** Opening Document passage block **

Jesus has been anointed for ministry through John’s baptism in the Jordan River (Matthew 3). Jesus has survived hunger and parried the temptations thrust by the devil (Matthew 4: 11). The bottom-line temptation was to cling to the title ‘Son of God’ while exercising his own authority to carry out the mission on earth in his way. If Jesus had decided on this path, he would have been testing the Father with his disobedience. Jesus did not test the Father; he passed the test.

 

I am reminded of Moses when he was exasperated with the people who were complaining about hunger and thirst. In Exodus 17: 1-7, God instructed Moses to strike a rock with his staff; he did and water rushed out. Later, in Numbers 1-13, God instructed Moses to “command the rock before their eyes to yield its water.” However, when Moses and Aaron arrived at the rock, Moses said this to the people; “Listen, you rebels, shall we bring water for you out of the rock?” The ‘we’ refers to Moses and Aaron; no mention of God. “Then Moses lifted up his hand and struck the rock twice with his staff; water came out abundantly, and the congregation and livestock drank.” Well, it turned out all right. The people got water; so, same outcome, right?

 

Water, yes. Obedience, no. God had given specific instructions for each event. Instead of commanding the rock in the second event, Moses struck the rock as he had the first time. Each way would work, but efficiency is not the question. Obedience is the issue. Here is the next verse: “But the LORD said to Moses and Aaron, ‘Because you did not trust in me, to show my holiness before the eyes of the Israelites, therefore you shall not bring this assembly into the land that I have given to you’.” Now you can see the nature of the Jesus’ test. Jesus was determined to carry out God’s mission in God’s way, not in his own way. What a lesson for us![1]

 

4: 12-17.  Now when Jesus heard that John had been arrested, he withdrew to Galilee. He left Nazareth and made his home in Capernaum by the sea, in the territory of Zebulun and Naphtali, so that what had been spoken through the prophet Isaiah might be fulfilled: “Land of Zebulun, land of Naphtali, on the road by the sea, across the Jordan, Galilee of the gentiles—the people who sat in darkness have seen a great light, and for those who sat in the region and shadow of death light has dawned.”

** Closing Document passage block **

> [Instruction 1]:
In the reflection on Jesus's temptation, what did God instruct Moses to do to the rock in the second event?
> [Instruction 2]:
Continue the reflection on Jesus's temptation from the point where it stops, keeping its voice and style.

** Opening Source data block **

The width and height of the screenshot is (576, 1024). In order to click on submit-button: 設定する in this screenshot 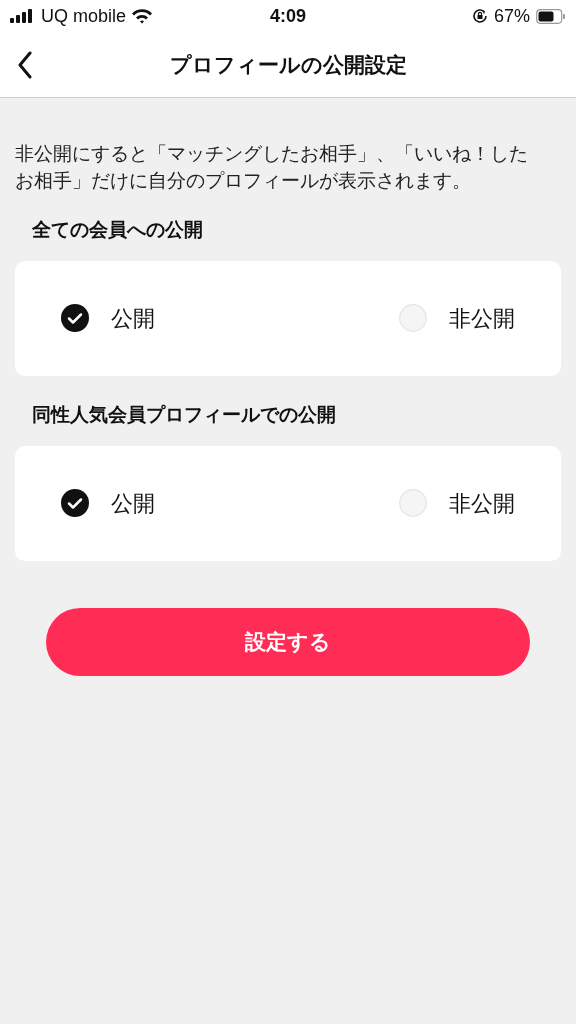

** Closing Source data block **

> [Answer space 1]:
God told Moses to command the rock before the people's eyes to yield its water.

> [Answer space 2]:
This confirms that Jesus was on the Jordan farther south during the Baptism and the Temptations. Jesus goes home from the banks of the Jordan east of Jerusalem, then withdraws even further by leaving Nazareth. Why? Jesus was known as ‘Jesus of Nazareth’ and could be found there if the authorities put out an arrest warrant. He moved, and will continue to move because he is embarking on life as an itinerant preacher and healer. Jesus often returns to his base in Capernaum, according to Matthew (Chapters 8, 11, 17) as well as the other Gospels.

 

Capernaum is in the area on the northeast edge of old Israel, and as a border district, it was the first to be overrun by invaders like the Assyrians. Zebulon and Naphtali are north and east of the Sea of Galilee, but they are not on the road to the sea (Mediterranean) or even across the Jordan … unless, as Isaiah does, you read the directions as an Assyrian would. Assyria was northeast of Galilee beyond the eastern side of the Jordan.[2] 

 

I say that to highlight Isaiah’s description, which Matthew adopts, which implies that the district of Galilee has a long history of invasion and mixing of peoples, so much that it was called ‘Galilee of the Gentiles’. That is why, from a Jewish perspective, it is a land of darkness with the ‘shadow of death’ hanging over it. Such a borderland that is often invaded could apply to many lands. Small countries between belligerent neighbors are vulnerable; The Netherlands and Belgium in both world wars, all of Eastern Europe after World War II, and Ukraine today.

 

Isaiah was talking originally about the return of the Exiles from Babylon who would enter the area through the northeast; but Matthew has repurposed the quotation to apply to the arrival of Jesus and, through his presence, the arrival of the Kingdom of Heaven.

 

4: 17.   From that time Jesus began to proclaim, “Repent, for the kingdom of heaven has come near.”

 

Matthew is the writer, and he reports the gist of Jesus’ message, which is word for word the same as what he recorded as John’s message (3: 2). The difference is that, with the arrival of the Messiah, the kingdom of heaven even nearer than when John preached. Notice that Jesus does not call on Israel to be a Jewish Nation or Christian Nation, but rather calls on the people to ‘change their minds and change their ways’. Even the political and religious leaders, perhaps especially the political and religious leaders, are called to repent.

 

Jesus’ disciples, including us, should preach the same. Our job is to invite people into God’s life-saving and life-changing activities on earth, not to force a takeover of the government in order to make people comply with what one group thinks are Biblical principles. It is not uniform conformity that is in view, but rather whether or not people’s hearts are changed. The Beatitudes which follow this section tell us that because they describe the kind of people who are in the Kingdom of Heaven: people who are humble, meek, merciful, peacemakers, and are seeking God’s justice and righteousness.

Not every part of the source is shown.